> **Exercise details**: Reproduce the listing below word for word, omitting the pictures.

----

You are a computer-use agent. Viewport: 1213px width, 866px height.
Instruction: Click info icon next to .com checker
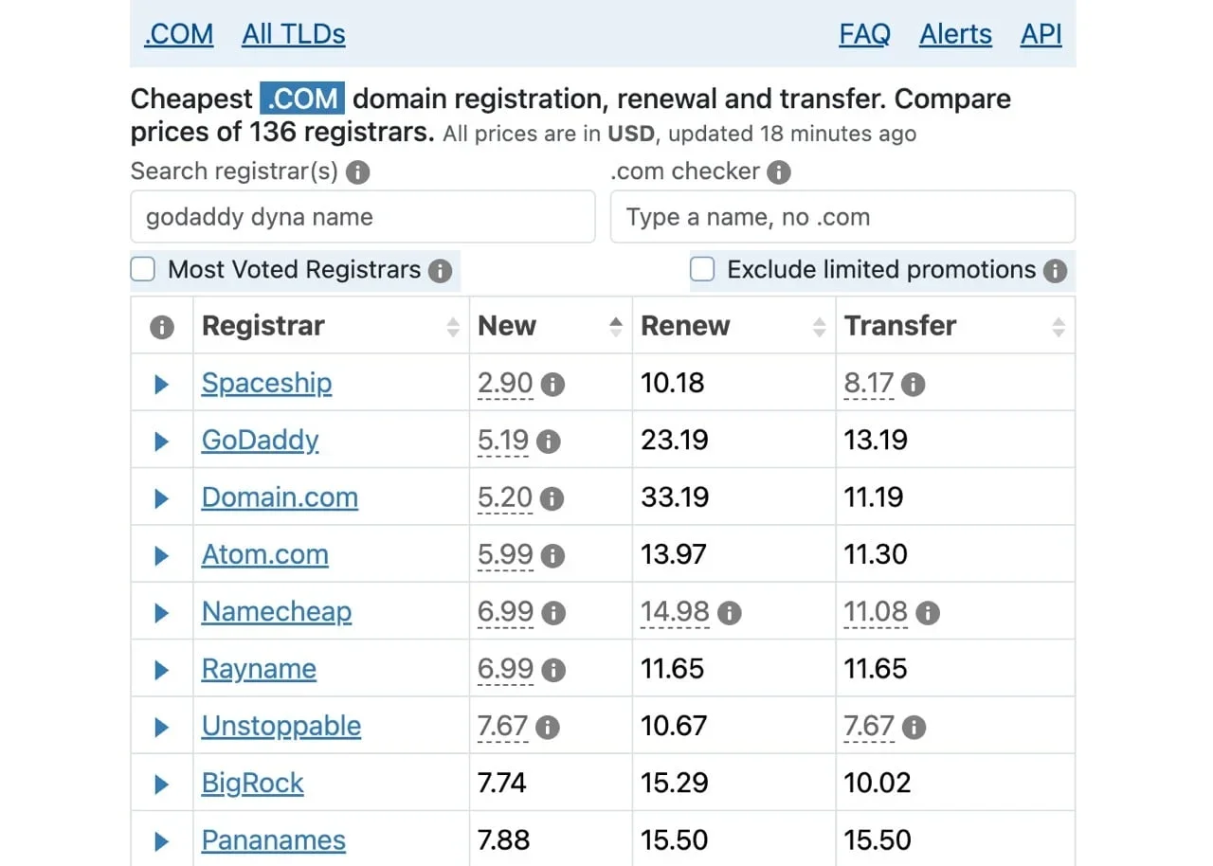pyautogui.click(x=779, y=172)
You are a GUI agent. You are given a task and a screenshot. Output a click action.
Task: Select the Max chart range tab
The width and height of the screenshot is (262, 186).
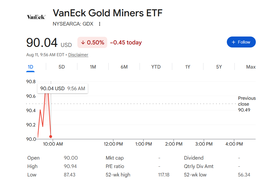pyautogui.click(x=251, y=67)
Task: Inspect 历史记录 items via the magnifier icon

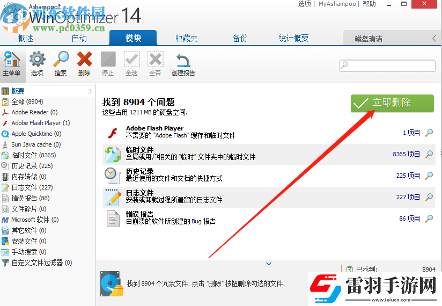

----

> **Answer to the exercise**:
You are a computer-use agent. Viewport: 1213px width, 866px height.
Instruction: Click info icon next to .com checker
pyautogui.click(x=779, y=172)
You are a GUI agent. You are given a task and a screenshot. Output a click action.
Task: Select the Max chart range tab
The width and height of the screenshot is (262, 186).
pyautogui.click(x=251, y=67)
Task: Inspect 历史记录 items via the magnifier icon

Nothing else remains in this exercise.